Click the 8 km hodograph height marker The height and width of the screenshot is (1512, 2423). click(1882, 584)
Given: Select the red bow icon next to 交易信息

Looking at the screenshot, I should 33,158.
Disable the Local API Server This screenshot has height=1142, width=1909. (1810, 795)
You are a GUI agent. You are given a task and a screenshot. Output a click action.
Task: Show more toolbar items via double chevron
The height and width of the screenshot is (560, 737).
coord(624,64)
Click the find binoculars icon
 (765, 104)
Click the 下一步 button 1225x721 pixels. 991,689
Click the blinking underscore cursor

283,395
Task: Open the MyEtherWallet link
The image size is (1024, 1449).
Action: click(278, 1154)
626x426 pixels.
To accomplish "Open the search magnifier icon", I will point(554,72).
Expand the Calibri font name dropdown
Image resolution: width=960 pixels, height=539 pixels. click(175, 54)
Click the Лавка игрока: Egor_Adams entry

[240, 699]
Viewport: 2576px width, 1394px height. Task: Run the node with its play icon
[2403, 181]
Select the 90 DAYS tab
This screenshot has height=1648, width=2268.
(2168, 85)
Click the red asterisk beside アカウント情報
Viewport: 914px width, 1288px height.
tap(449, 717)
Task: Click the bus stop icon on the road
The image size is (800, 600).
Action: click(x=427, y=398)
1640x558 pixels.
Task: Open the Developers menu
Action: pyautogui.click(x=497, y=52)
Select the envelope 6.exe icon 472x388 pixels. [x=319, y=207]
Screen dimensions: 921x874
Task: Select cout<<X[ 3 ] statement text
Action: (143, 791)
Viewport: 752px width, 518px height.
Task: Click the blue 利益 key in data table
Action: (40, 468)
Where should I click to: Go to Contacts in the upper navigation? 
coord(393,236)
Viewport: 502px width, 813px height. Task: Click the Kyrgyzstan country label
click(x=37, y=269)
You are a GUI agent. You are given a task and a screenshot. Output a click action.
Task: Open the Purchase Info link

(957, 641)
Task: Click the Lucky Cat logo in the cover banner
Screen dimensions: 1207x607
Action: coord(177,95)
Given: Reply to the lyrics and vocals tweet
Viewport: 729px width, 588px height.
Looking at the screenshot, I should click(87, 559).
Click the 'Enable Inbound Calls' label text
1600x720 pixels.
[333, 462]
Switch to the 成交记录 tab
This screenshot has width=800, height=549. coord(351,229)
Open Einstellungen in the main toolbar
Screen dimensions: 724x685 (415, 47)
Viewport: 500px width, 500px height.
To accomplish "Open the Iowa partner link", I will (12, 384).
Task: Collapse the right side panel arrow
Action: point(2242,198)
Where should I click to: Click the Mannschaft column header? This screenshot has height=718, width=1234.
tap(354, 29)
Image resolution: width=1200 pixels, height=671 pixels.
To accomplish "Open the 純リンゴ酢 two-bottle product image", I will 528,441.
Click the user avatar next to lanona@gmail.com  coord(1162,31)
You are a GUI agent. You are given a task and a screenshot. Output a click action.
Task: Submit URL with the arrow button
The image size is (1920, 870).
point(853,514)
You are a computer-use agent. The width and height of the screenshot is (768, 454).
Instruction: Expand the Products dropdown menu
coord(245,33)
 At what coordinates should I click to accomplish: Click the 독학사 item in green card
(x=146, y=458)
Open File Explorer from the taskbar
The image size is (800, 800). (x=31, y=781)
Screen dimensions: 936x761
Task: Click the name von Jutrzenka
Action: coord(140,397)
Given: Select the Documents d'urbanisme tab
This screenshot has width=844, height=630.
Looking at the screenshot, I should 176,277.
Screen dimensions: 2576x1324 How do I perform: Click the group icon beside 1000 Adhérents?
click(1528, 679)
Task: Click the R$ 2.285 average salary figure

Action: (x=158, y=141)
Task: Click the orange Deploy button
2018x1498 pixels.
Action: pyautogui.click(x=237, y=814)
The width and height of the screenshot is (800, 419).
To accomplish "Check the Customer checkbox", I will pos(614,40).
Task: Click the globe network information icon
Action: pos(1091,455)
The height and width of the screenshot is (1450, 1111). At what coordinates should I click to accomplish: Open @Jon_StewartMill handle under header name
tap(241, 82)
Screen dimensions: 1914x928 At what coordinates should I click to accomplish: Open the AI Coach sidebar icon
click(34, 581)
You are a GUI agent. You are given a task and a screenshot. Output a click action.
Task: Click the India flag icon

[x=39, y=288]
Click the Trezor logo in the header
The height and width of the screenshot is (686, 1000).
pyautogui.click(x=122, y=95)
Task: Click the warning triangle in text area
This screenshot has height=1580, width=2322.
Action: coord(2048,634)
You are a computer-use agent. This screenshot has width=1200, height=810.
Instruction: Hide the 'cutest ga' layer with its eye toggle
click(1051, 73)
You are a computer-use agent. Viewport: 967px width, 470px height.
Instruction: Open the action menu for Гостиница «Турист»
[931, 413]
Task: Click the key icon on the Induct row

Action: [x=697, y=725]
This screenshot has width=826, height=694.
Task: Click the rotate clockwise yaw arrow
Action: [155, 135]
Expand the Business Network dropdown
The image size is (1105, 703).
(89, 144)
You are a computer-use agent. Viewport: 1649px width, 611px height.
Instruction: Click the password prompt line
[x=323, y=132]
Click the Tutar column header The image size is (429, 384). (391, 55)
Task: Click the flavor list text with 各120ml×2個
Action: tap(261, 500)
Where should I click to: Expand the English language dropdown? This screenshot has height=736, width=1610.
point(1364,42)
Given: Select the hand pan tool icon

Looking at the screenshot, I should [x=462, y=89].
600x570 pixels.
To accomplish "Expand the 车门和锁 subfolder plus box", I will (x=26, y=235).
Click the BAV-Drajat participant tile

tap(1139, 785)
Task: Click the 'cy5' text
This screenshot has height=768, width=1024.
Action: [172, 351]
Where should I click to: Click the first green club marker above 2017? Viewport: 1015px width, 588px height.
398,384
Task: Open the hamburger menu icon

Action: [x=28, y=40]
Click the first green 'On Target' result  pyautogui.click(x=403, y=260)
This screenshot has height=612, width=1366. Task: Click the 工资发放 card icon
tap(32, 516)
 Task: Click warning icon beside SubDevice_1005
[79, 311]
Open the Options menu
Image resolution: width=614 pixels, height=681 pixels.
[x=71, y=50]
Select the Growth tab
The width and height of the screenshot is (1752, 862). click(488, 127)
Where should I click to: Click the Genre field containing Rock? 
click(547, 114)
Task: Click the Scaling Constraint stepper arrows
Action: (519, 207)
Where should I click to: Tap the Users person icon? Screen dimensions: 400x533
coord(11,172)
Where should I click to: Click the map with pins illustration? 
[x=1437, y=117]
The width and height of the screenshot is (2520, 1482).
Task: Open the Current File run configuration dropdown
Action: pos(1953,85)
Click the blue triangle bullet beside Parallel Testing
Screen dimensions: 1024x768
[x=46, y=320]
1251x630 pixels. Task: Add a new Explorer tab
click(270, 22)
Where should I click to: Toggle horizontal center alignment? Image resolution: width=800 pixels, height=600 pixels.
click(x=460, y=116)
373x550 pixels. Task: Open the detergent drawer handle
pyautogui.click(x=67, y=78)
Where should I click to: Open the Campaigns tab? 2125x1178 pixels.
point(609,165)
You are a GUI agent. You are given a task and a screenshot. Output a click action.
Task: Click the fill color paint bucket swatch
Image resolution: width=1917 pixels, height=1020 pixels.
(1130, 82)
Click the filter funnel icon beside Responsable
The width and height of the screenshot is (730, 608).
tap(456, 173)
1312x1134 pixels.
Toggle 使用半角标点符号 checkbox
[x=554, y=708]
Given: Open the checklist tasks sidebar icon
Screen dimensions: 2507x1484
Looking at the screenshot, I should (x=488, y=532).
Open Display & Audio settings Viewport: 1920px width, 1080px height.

──────────

REQUIREMENT: Copy the listing above word for word.

ANSWER TO THE EXERCISE:
Click the 8 km hodograph height marker The height and width of the screenshot is (1512, 2423). click(1882, 584)
Given: Select the red bow icon next to 交易信息

Looking at the screenshot, I should 33,158.
Disable the Local API Server This screenshot has height=1142, width=1909. (1810, 795)
You are a GUI agent. You are given a task and a screenshot. Output a click action.
Task: Show more toolbar items via double chevron
The height and width of the screenshot is (560, 737).
coord(624,64)
Click the find binoculars icon
 (765, 104)
Click the 下一步 button 1225x721 pixels. 991,689
Click the blinking underscore cursor

283,395
Task: Open the MyEtherWallet link
The image size is (1024, 1449).
Action: click(278, 1154)
626x426 pixels.
To accomplish "Open the search magnifier icon", I will point(554,72).
Expand the Calibri font name dropdown
Image resolution: width=960 pixels, height=539 pixels. click(175, 54)
Click the Лавка игрока: Egor_Adams entry

[240, 699]
Viewport: 2576px width, 1394px height. Task: Run the node with its play icon
[2403, 181]
Select the 90 DAYS tab
This screenshot has height=1648, width=2268.
(2168, 85)
Click the red asterisk beside アカウント情報
Viewport: 914px width, 1288px height.
tap(449, 717)
Task: Click the bus stop icon on the road
The image size is (800, 600).
Action: click(x=427, y=398)
1640x558 pixels.
Task: Open the Developers menu
Action: pyautogui.click(x=497, y=52)
Select the envelope 6.exe icon 472x388 pixels. [x=319, y=207]
Screen dimensions: 921x874
Task: Select cout<<X[ 3 ] statement text
Action: (143, 791)
Viewport: 752px width, 518px height.
Task: Click the blue 利益 key in data table
Action: (40, 468)
Where should I click to: Go to Contacts in the upper navigation? 
coord(393,236)
Viewport: 502px width, 813px height. Task: Click the Kyrgyzstan country label
click(x=37, y=269)
You are a GUI agent. You are given a task and a screenshot. Output a click action.
Task: Open the Purchase Info link

(957, 641)
Task: Click the Lucky Cat logo in the cover banner
Screen dimensions: 1207x607
Action: coord(177,95)
Given: Reply to the lyrics and vocals tweet
Viewport: 729px width, 588px height.
Looking at the screenshot, I should click(87, 559).
Click the 'Enable Inbound Calls' label text
1600x720 pixels.
[333, 462]
Switch to the 成交记录 tab
This screenshot has width=800, height=549. coord(351,229)
Open Einstellungen in the main toolbar
Screen dimensions: 724x685 (415, 47)
Viewport: 500px width, 500px height.
To accomplish "Open the Iowa partner link", I will (12, 384).
Task: Collapse the right side panel arrow
Action: point(2242,198)
Where should I click to: Click the Mannschaft column header? This screenshot has height=718, width=1234.
tap(354, 29)
Image resolution: width=1200 pixels, height=671 pixels.
To accomplish "Open the 純リンゴ酢 two-bottle product image", I will 528,441.
Click the user avatar next to lanona@gmail.com  coord(1162,31)
You are a GUI agent. You are given a task and a screenshot. Output a click action.
Task: Submit URL with the arrow button
The image size is (1920, 870).
point(853,514)
You are a computer-use agent. The width and height of the screenshot is (768, 454).
Instruction: Expand the Products dropdown menu
coord(245,33)
 At what coordinates should I click to accomplish: Click the 독학사 item in green card
(x=146, y=458)
Open File Explorer from the taskbar
The image size is (800, 800). (x=31, y=781)
Screen dimensions: 936x761
Task: Click the name von Jutrzenka
Action: coord(140,397)
Given: Select the Documents d'urbanisme tab
This screenshot has width=844, height=630.
Looking at the screenshot, I should 176,277.
Screen dimensions: 2576x1324 How do I perform: Click the group icon beside 1000 Adhérents?
click(1528, 679)
Task: Click the R$ 2.285 average salary figure

Action: (x=158, y=141)
Task: Click the orange Deploy button
2018x1498 pixels.
Action: pyautogui.click(x=237, y=814)
The width and height of the screenshot is (800, 419).
To accomplish "Check the Customer checkbox", I will pos(614,40).
Task: Click the globe network information icon
Action: pos(1091,455)
The height and width of the screenshot is (1450, 1111). At what coordinates should I click to accomplish: Open @Jon_StewartMill handle under header name
tap(241, 82)
Screen dimensions: 1914x928 At what coordinates should I click to accomplish: Open the AI Coach sidebar icon
click(34, 581)
You are a GUI agent. You are given a task and a screenshot. Output a click action.
Task: Click the India flag icon

[x=39, y=288]
Click the Trezor logo in the header
The height and width of the screenshot is (686, 1000).
pyautogui.click(x=122, y=95)
Task: Click the warning triangle in text area
This screenshot has height=1580, width=2322.
Action: coord(2048,634)
You are a computer-use agent. This screenshot has width=1200, height=810.
Instruction: Hide the 'cutest ga' layer with its eye toggle
click(1051, 73)
You are a computer-use agent. Viewport: 967px width, 470px height.
Instruction: Open the action menu for Гостиница «Турист»
[931, 413]
Task: Click the key icon on the Induct row

Action: [x=697, y=725]
This screenshot has width=826, height=694.
Task: Click the rotate clockwise yaw arrow
Action: [155, 135]
Expand the Business Network dropdown
The image size is (1105, 703).
(89, 144)
You are a computer-use agent. Viewport: 1649px width, 611px height.
Instruction: Click the password prompt line
[x=323, y=132]
Click the Tutar column header The image size is (429, 384). (391, 55)
Task: Click the flavor list text with 各120ml×2個
Action: tap(261, 500)
Where should I click to: Expand the English language dropdown? This screenshot has height=736, width=1610.
point(1364,42)
Given: Select the hand pan tool icon

Looking at the screenshot, I should [x=462, y=89].
600x570 pixels.
To accomplish "Expand the 车门和锁 subfolder plus box", I will (x=26, y=235).
Click the BAV-Drajat participant tile

tap(1139, 785)
Task: Click the 'cy5' text
This screenshot has height=768, width=1024.
Action: [172, 351]
Where should I click to: Click the first green club marker above 2017? Viewport: 1015px width, 588px height.
398,384
Task: Open the hamburger menu icon

Action: [x=28, y=40]
Click the first green 'On Target' result  pyautogui.click(x=403, y=260)
This screenshot has height=612, width=1366. Task: Click the 工资发放 card icon
tap(32, 516)
 Task: Click warning icon beside SubDevice_1005
[79, 311]
Open the Options menu
Image resolution: width=614 pixels, height=681 pixels.
[x=71, y=50]
Select the Growth tab
The width and height of the screenshot is (1752, 862). click(488, 127)
Where should I click to: Click the Genre field containing Rock? 
click(547, 114)
Task: Click the Scaling Constraint stepper arrows
Action: (519, 207)
Where should I click to: Tap the Users person icon? Screen dimensions: 400x533
coord(11,172)
Where should I click to: Click the map with pins illustration? 
[x=1437, y=117]
The width and height of the screenshot is (2520, 1482).
Task: Open the Current File run configuration dropdown
Action: pos(1953,85)
Click the blue triangle bullet beside Parallel Testing
Screen dimensions: 1024x768
[x=46, y=320]
1251x630 pixels. Task: Add a new Explorer tab
click(270, 22)
Where should I click to: Toggle horizontal center alignment? Image resolution: width=800 pixels, height=600 pixels.
click(x=460, y=116)
373x550 pixels. Task: Open the detergent drawer handle
pyautogui.click(x=67, y=78)
Where should I click to: Open the Campaigns tab? 2125x1178 pixels.
point(609,165)
You are a GUI agent. You are given a task and a screenshot. Output a click action.
Task: Click the fill color paint bucket swatch
Image resolution: width=1917 pixels, height=1020 pixels.
(1130, 82)
Click the filter funnel icon beside Responsable
The width and height of the screenshot is (730, 608).
tap(456, 173)
1312x1134 pixels.
Toggle 使用半角标点符号 checkbox
[x=554, y=708]
Given: Open the checklist tasks sidebar icon
Screen dimensions: 2507x1484
Looking at the screenshot, I should (x=488, y=532).
Open Display & Audio settings Viewport: 1920px width, 1080px height.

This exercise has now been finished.